Stella Nduku, farmer and member of Watuka self-help group, southeast Kenya.

Watuka has constructed three sand dams since the group was created in 2013. They were supported by Rotary Club of Easthampstead and supporting clubs, and by the UK Government. Currently, they have a membership of 21 community members and have seen big changes in the area since water became more readily available. Stephen explains that “one important impact as a result (of the sand dam) is... there is a lot of sand. It was not there before. The result of the sand is we have a lot of water. The three sand dams combined made this.”

Before, local community members struggled to fetch water and had to walk very long distances over rough, dangerous terrain. “Kaite River used to be the main source before the sand dam. It used to take three hours. I used to go three times a day.” Stella notes. “But now it is close, my home is nearby, so I have all the time to do other things.” Shallow wells have enabled locals to extract large quantities of water from the sand dams. Stephen gestures to the concrete cylindrical structure on Stella’s land. “This shallow well has always been having a lot of water, all year round.”Stella Nduku

Since our meeting earlier in the year Stella has managed to implement further profitable technology. “When I dug the shallow well I planted a lot of vegetables which gave good money in the return. So I bought a plastic tank to store water. I continued planting vegetables and got more money so was able to construct a stone tank.” Connecting the two concrete structures is a pump, rumbling away as it sucks clear water from the well up into her storage tank ready for irrigation. Mutindi, Communications Officer for our partners at the Africa Sand Dam Foundation (ASDF), points out that Stella has learned how to fix and maintain the pump without any assistance. Her land is clearly thriving as we walk amongst the neat, lush rows of vibrantly coloured peppers, kale, tomatoes and onions. The smell of fresh crops is wonderful. “From the vegetables I can feed my family comfortably.” Stella also sells her harvest for income. “With the money I have opened a new shop in the market so all the vegetables I take there.”

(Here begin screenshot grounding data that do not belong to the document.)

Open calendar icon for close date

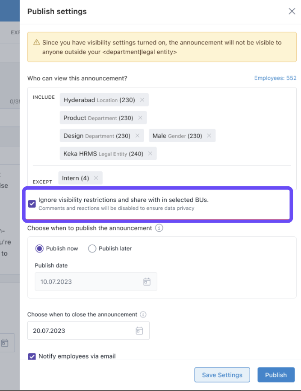(x=139, y=331)
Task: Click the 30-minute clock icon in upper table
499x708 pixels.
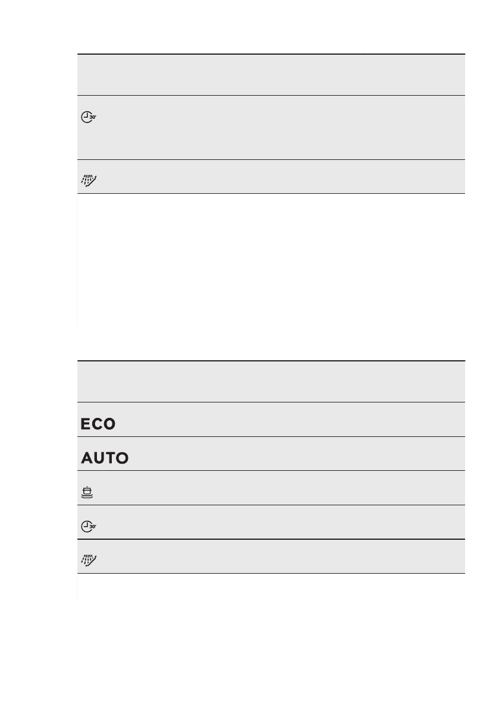Action: click(88, 118)
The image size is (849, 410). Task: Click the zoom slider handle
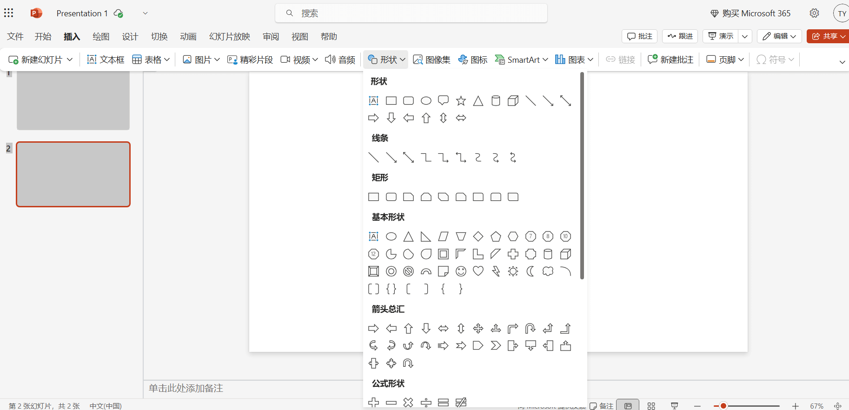[723, 406]
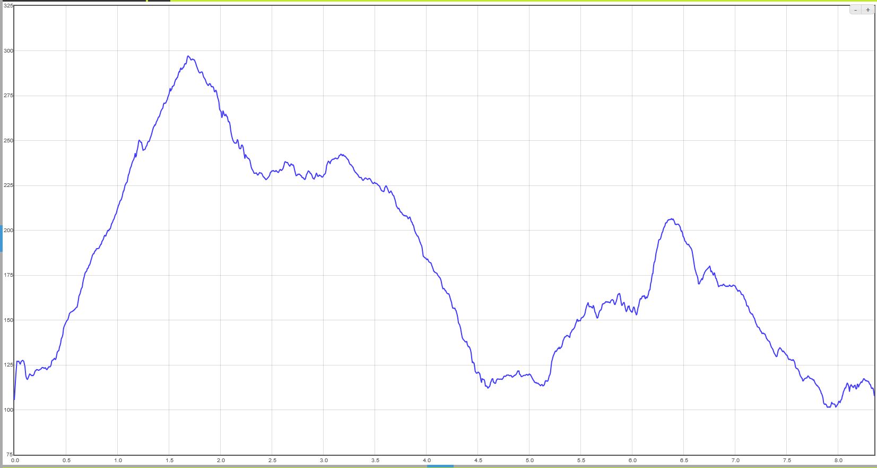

I ask about the impact her successes have had on other community members. She smiles, “There are so many of the members... constructing. Another member has dug a shallow well down there. And another down there. Most of them, that’s what they’re doing.” Non-members are also learning from members. “They come to each other for advice asking, ‘Is it possible to pipe water from your shallow well to home? How deep did you dig your shallow well to get enough water?’”

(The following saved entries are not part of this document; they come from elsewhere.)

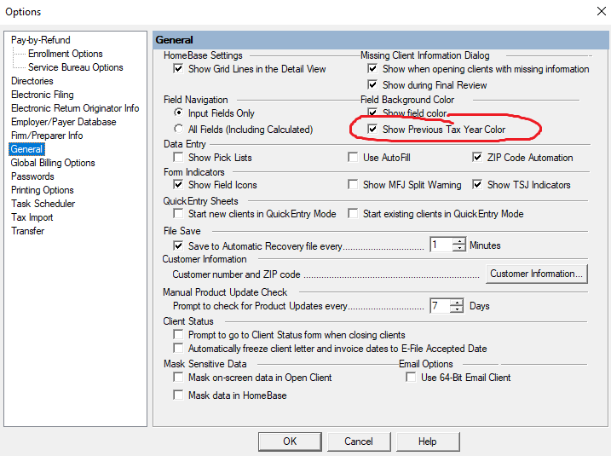Screen dimensions: 611x456
Task: Toggle ZIP Code Automation checkbox
Action: (478, 158)
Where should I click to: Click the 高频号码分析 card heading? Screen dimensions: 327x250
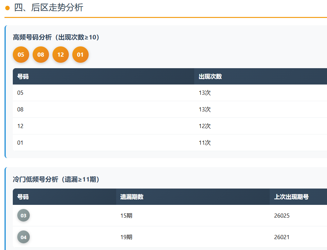tap(56, 37)
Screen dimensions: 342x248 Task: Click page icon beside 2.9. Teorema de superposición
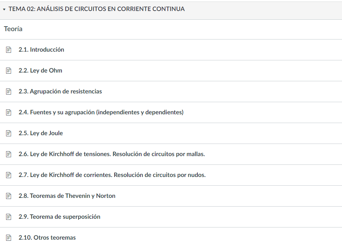tap(9, 217)
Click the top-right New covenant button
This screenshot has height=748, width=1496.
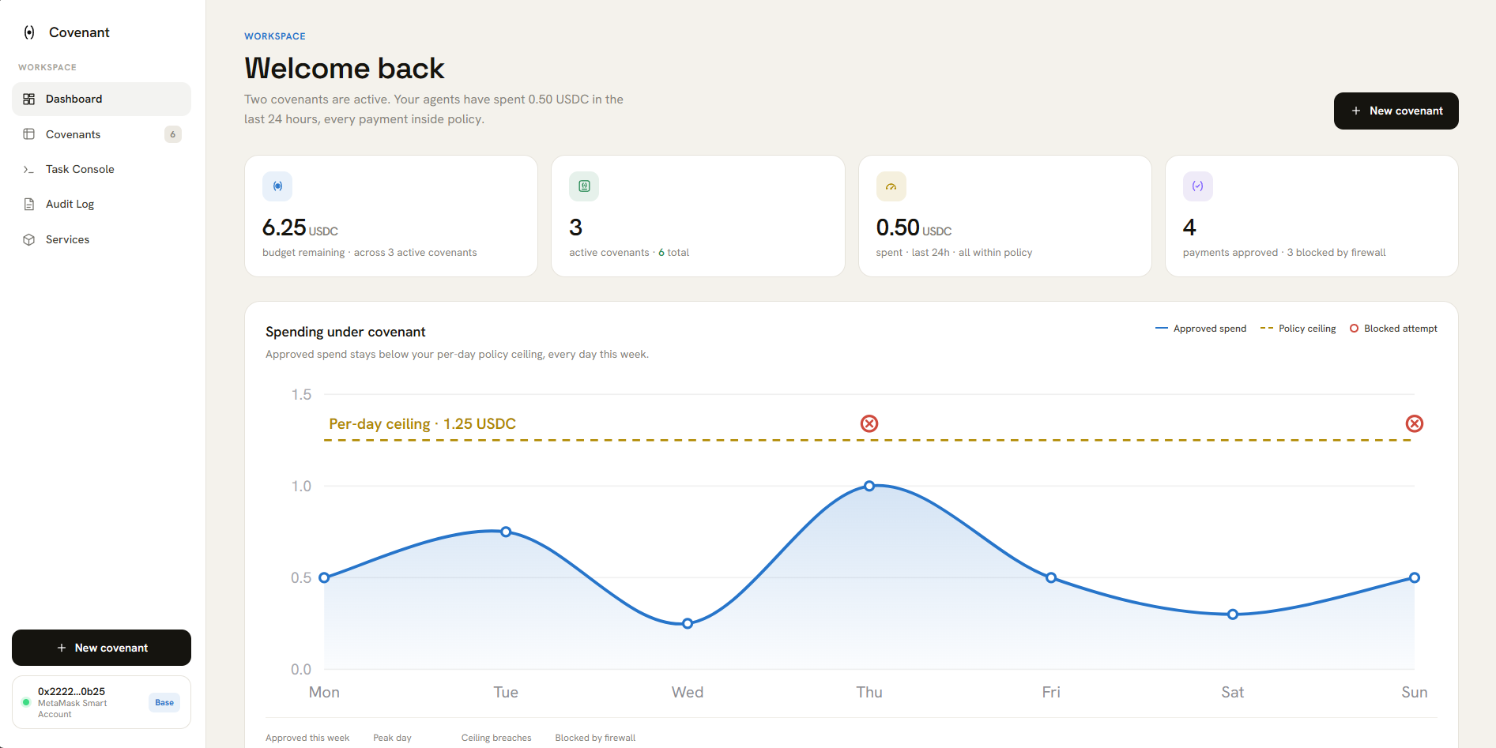[1396, 111]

The proactive approach of Watuka's members has not gone unnoticed. As we clamber down to the river below the sand dam Stephen explains that “the county government of Makueni... came to the group, the government officers came and asked... ’what do you do with the organisation which has been funding you for the sand dam?’ We explained to them that we plant vegetables, trees, and build sand dams. (They said) we will provide you with seedlings to plant trees... to change the environment.” Government organisations have shown significant interest in ASDF’s programme over the past year as self-help groups produce unusually lucrative outputs from their work. I ask Stephen what sparked their interest in Watuka. “Already they had seen we have water from the sand dam, and we had trees from ASDF.” Impressed by the results, the county government provided the group with extra stocks of seedlings which are now lined in orderly rows under a low-lying, straw covered framework shading the young trees. The group were keen to make the most of local support and put in a request for a water tank. It was accepted readily. “So it is easy for us. We pump more water. There is a shallow well, we fix pipes to that and pump water to (the tank).”

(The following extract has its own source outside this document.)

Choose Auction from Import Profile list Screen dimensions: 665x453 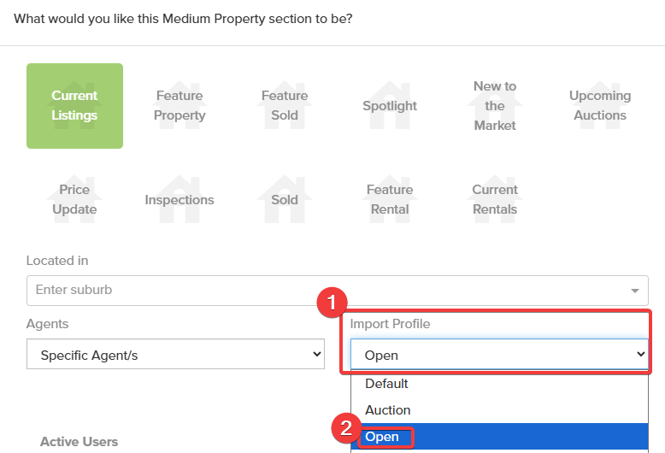tap(388, 410)
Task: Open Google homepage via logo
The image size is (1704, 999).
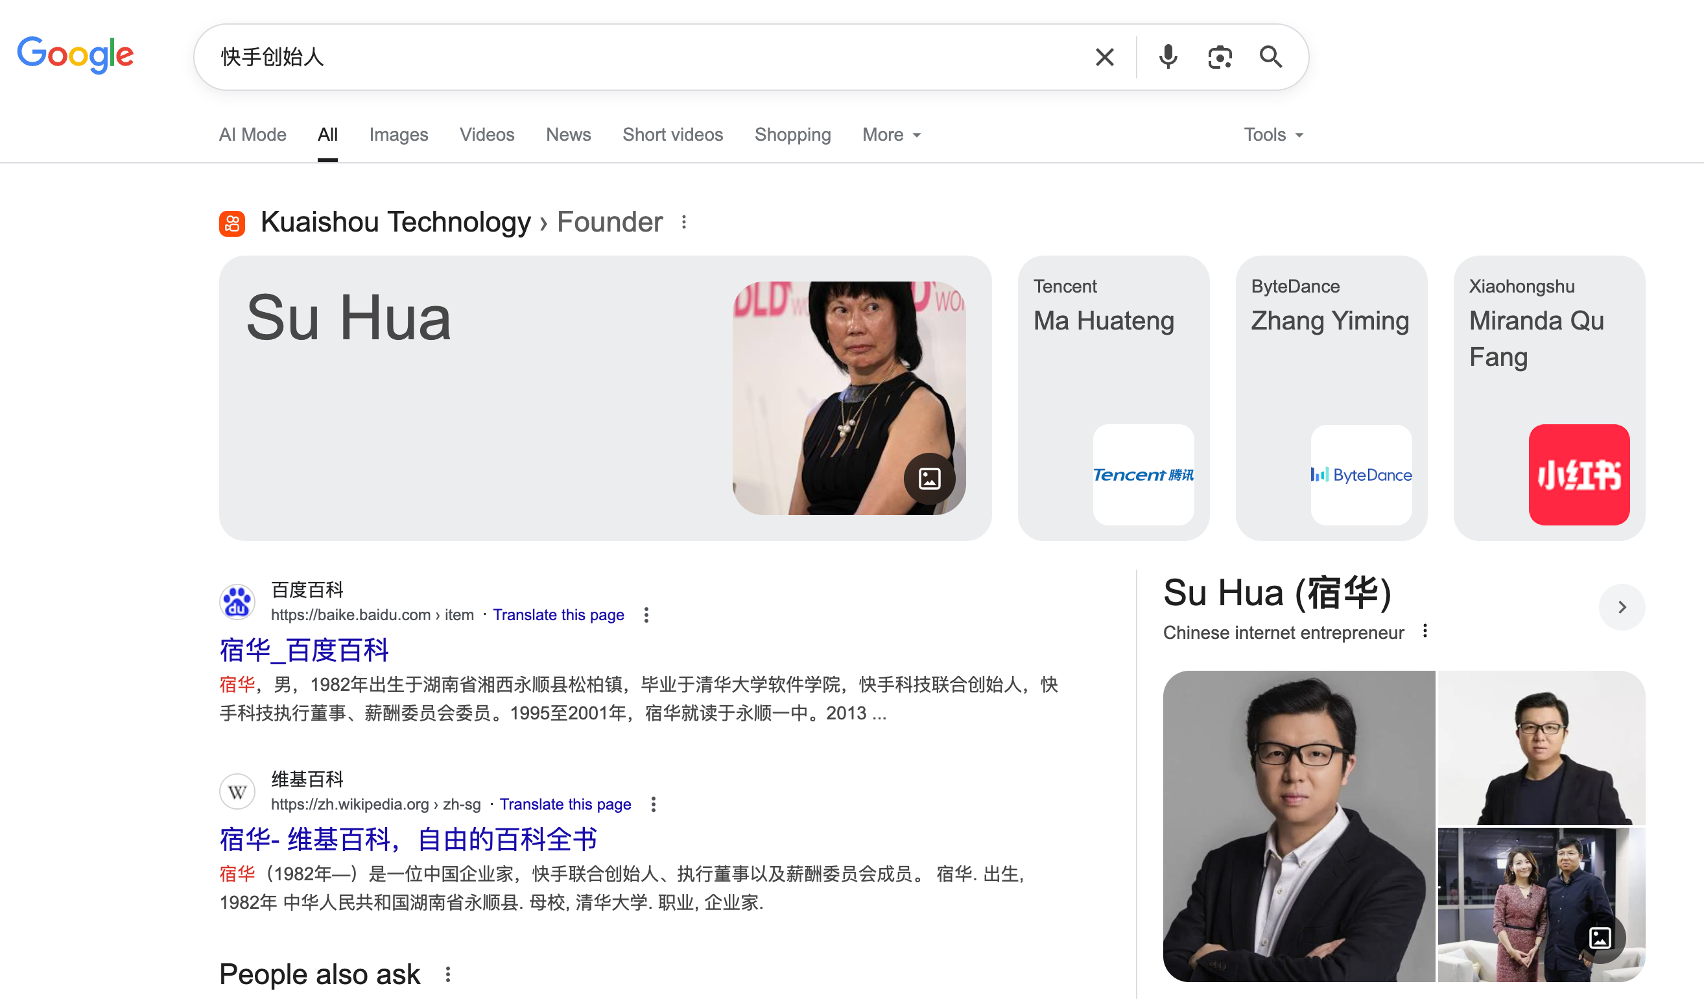Action: pos(76,54)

It is easy to become excited by the work of people like Stephen and Stella, especially when presented with armfuls of shining, fresh peppers standing in this secluded valley, alive with colour. However, it is just as easy to forget the hard work they went through to reach this stage; the number of Sundays they worked through, missing the church service which forms the backbone to their community, in order to complete the sand dams before the rains. But it's all been worth it, as they have provided a long-term legacy to their children and future generations, a different way of life, more hope.